TASK TO CARRY OUT: Report, word for word, every line of the material that contains "will".

INPUT DATA:
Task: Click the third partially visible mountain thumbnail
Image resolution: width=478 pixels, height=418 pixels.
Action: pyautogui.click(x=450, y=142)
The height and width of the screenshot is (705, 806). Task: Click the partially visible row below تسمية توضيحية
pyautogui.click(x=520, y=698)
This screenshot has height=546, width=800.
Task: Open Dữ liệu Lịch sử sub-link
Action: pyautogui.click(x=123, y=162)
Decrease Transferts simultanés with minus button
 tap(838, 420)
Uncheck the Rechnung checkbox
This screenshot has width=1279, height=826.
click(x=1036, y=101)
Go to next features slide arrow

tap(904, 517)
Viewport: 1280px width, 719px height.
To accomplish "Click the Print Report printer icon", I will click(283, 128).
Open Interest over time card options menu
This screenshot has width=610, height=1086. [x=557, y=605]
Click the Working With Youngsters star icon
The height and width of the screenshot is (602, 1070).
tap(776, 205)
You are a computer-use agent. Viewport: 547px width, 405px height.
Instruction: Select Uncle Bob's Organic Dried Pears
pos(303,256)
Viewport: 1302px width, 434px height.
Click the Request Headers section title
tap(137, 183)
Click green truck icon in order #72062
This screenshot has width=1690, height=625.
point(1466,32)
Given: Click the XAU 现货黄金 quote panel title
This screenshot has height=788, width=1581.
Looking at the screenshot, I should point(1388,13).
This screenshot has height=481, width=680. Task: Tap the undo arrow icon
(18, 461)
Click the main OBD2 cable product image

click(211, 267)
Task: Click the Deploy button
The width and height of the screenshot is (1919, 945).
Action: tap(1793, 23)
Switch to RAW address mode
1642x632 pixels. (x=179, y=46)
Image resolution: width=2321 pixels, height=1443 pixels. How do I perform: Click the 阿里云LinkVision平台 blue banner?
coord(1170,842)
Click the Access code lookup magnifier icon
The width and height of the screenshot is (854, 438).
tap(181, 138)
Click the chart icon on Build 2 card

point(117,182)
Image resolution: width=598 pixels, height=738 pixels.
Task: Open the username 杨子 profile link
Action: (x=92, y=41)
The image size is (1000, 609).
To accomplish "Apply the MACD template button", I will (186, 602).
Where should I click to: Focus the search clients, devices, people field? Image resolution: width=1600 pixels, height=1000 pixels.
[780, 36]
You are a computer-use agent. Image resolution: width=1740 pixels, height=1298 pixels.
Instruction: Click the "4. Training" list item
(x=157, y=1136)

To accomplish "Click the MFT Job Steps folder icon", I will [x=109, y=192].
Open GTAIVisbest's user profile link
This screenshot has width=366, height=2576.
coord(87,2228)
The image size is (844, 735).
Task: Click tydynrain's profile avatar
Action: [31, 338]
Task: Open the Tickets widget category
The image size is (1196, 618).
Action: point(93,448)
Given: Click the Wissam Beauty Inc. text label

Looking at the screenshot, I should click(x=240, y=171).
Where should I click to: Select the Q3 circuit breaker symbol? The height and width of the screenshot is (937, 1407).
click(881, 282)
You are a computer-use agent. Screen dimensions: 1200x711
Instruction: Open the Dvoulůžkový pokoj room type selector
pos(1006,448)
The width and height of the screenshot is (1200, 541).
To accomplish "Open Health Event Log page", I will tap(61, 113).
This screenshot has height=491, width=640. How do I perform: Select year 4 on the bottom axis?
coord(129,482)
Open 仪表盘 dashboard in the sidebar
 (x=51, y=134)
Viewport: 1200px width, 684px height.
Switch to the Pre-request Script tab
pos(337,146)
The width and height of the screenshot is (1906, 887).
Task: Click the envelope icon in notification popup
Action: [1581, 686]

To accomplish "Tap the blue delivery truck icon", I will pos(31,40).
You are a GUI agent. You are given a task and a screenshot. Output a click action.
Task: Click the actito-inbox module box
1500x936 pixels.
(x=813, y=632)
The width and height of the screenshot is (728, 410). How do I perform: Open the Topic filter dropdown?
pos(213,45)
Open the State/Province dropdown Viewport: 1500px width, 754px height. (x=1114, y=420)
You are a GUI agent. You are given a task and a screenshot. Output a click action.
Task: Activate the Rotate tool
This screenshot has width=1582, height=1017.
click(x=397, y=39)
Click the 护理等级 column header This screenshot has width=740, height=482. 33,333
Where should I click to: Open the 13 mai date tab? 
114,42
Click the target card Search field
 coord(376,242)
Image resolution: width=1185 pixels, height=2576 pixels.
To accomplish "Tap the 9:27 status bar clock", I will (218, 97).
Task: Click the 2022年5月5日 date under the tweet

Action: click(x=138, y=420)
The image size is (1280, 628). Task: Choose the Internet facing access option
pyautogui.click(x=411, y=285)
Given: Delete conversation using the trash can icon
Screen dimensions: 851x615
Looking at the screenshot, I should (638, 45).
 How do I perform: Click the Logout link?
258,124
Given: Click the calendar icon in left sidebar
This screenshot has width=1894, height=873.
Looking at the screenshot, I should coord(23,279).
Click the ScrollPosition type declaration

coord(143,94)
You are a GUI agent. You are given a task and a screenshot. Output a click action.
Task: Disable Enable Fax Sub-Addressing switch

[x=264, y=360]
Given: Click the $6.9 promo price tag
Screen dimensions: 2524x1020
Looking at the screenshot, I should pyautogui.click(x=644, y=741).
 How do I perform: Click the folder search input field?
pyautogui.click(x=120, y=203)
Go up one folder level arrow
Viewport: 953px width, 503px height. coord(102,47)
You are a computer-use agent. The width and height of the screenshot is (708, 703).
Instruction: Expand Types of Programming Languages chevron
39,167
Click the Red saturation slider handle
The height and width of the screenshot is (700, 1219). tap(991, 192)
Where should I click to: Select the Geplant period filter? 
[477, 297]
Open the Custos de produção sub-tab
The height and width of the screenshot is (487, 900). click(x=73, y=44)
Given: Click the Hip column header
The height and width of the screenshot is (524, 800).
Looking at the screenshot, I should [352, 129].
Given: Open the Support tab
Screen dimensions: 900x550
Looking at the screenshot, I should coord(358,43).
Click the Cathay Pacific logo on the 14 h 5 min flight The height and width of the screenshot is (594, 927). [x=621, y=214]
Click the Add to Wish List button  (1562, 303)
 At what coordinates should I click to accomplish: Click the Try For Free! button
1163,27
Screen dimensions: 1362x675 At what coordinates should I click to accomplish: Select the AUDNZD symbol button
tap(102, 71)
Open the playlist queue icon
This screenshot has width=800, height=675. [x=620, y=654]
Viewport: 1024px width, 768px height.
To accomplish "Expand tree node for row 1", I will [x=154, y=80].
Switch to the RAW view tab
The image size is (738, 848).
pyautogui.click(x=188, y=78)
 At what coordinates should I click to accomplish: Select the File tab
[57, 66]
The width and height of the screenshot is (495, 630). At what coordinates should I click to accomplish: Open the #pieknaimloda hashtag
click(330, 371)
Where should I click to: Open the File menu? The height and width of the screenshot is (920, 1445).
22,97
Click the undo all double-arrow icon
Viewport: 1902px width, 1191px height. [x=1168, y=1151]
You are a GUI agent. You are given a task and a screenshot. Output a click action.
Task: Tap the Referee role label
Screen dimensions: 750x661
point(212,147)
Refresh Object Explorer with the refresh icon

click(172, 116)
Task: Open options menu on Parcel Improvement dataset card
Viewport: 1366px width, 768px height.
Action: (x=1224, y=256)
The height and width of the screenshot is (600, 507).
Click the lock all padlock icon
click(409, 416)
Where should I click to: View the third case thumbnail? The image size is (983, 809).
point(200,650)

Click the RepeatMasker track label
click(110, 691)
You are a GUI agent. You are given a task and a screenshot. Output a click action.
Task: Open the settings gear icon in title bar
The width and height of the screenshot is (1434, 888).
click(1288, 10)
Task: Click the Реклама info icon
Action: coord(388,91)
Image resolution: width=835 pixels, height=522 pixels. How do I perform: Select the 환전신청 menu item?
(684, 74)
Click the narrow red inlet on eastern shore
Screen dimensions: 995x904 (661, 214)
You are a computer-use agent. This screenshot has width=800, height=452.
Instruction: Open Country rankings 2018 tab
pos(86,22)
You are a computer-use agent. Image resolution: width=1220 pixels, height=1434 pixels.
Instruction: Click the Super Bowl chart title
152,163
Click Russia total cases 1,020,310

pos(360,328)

REPLY TO THE EXERCISE:
To accomplish "Click the Print Report printer icon", I will click(283, 128).
To accomplish "Apply the MACD template button", I will (186, 602).
To accomplish "Click the MFT Job Steps folder icon", I will [x=109, y=192].
To accomplish "Open Health Event Log page", I will tap(61, 113).
To accomplish "Tap the blue delivery truck icon", I will pos(31,40).
To accomplish "Tap the 9:27 status bar clock", I will (218, 97).
To accomplish "Expand tree node for row 1", I will [x=154, y=80].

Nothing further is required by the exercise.